Skip to content

Specification for crosswalks

Knut Wenzig edited this page Sep 24, 2019 · 6 revisions

A crosswalk is always unidirectional from a source classification to a target classification. There are 6 columns:

  • sourceConceptScheme: The identificator of the source classification as defined in the corresponding classification (column ConceptScheme).
  • sourceConcept: The identificator of the source category as defined in the corresponding classification (column Concept).
  • targetConceptScheme: The identificator of the target classification as defined in the corresponding classification (column ConceptScheme).
  • targetConcept: The identificator of the source category as defined in the corresponding classification (column Concept).
  • prob: If there is an 1:1 or m:1 relation the probability (numeric) should be one. If one source category is related to multiple target categories the sum of the entries in prob of the related rows should be one. Per default the row with maximum prob is used.
  • comment: A free text for any desired information of this relation.
  • aux1 ... auxn: one or more auxiliary variables, e.g. information on selfemployment and number of employees in https://github.com/dirtyhawk/stata-derivescores/blob/master/tables/ISCO-88_Ganzeboom--EGP_Ganzeboom.csv

Try to include a row for each source category even it has no corresponding target category. Then leave the cells targetConceptScheme, targetConcept and prob empty. Use comment in order to make this property of the crosswalk explicit.

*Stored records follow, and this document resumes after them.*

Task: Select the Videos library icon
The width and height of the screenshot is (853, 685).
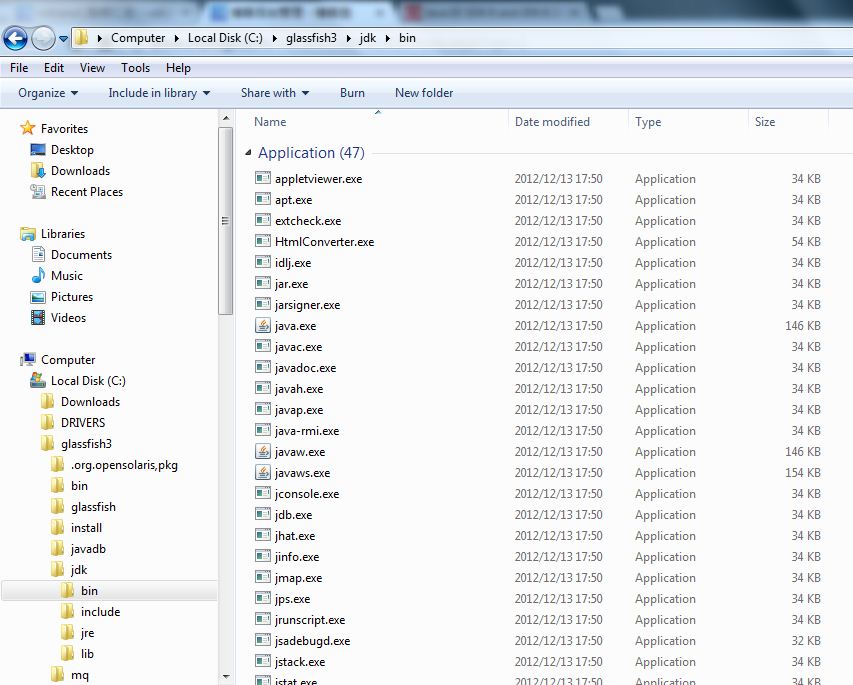Action: click(x=38, y=318)
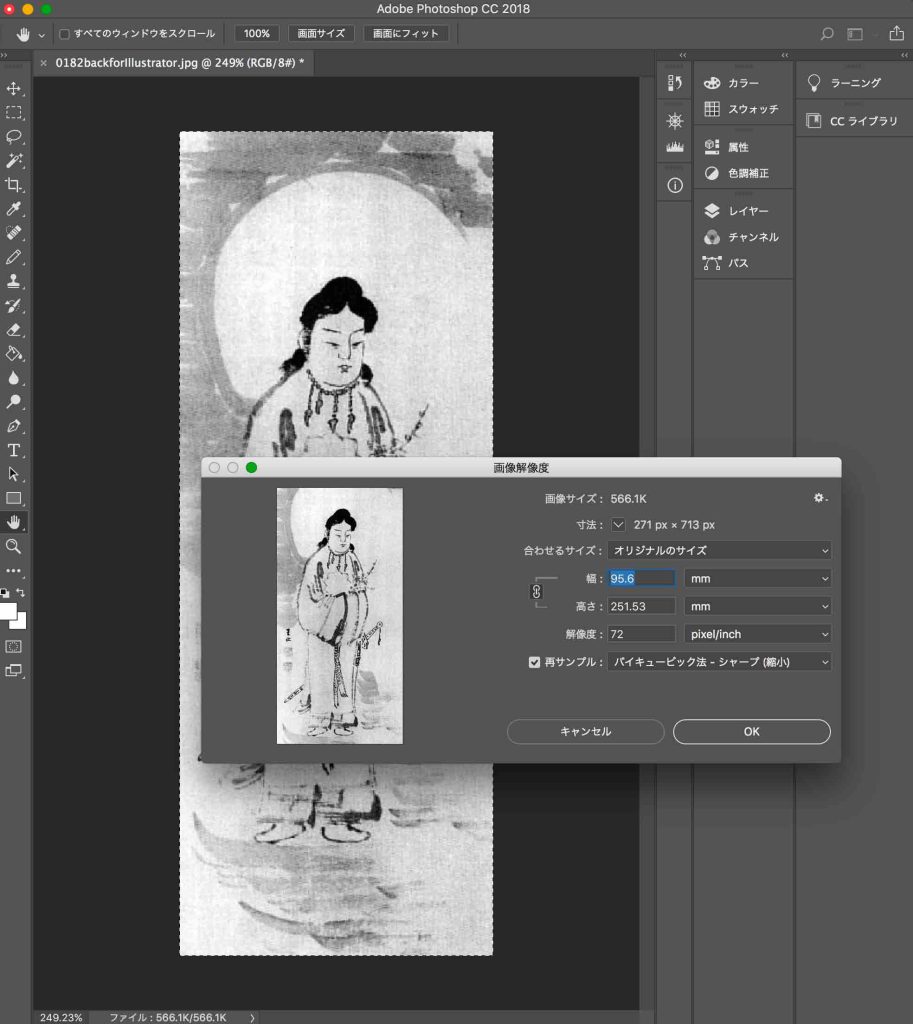
Task: Uncheck the 再サンプル checkbox
Action: pyautogui.click(x=534, y=662)
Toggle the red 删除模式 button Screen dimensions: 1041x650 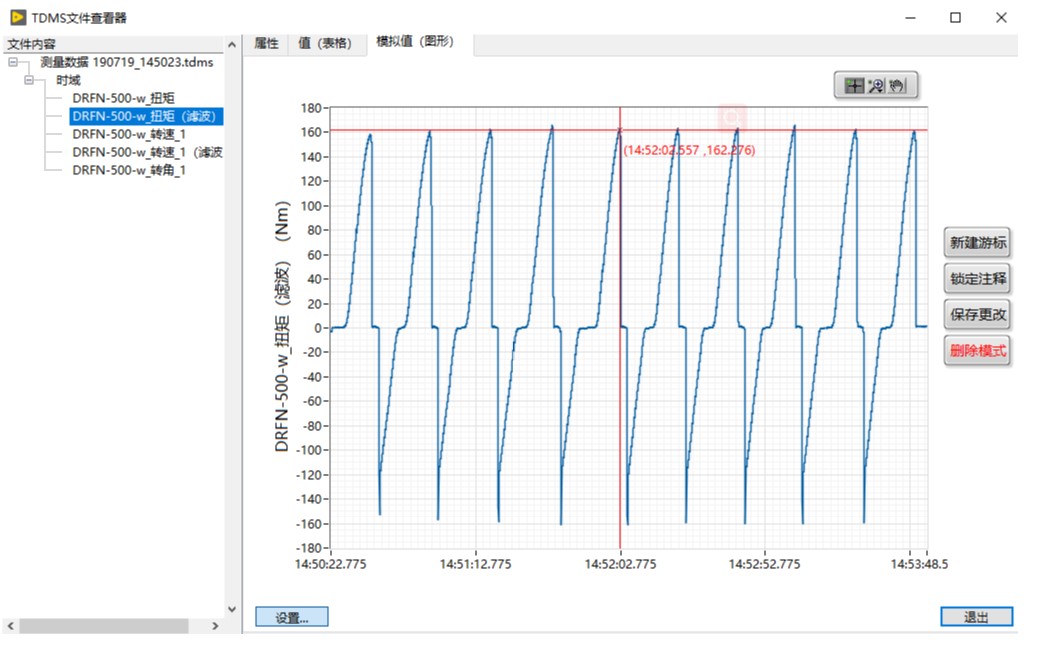click(x=978, y=351)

Only prob and the auxillary variables are numeric. The other columns contain strings and have to be enclosed by quotes.

Variables sourceConceptScheme, sourceConcept, targetConceptScheme and targetConcept must be the first 4 columns in the table; the order of all other variables (auxiliary variables, prob, comment) is arbitrary.

The name of the file has to be sourceConceptScheme+double underscore+targetConceptScheme, the file name extension has to be "csv".

The file has to comply also to Specification for all tables.

The csv files for crosswalks can be imported to Stata with import delimited <file>, encoding(utf8) stringcols(1 2 3 4 6) numericcols(5) case(preserve) clear.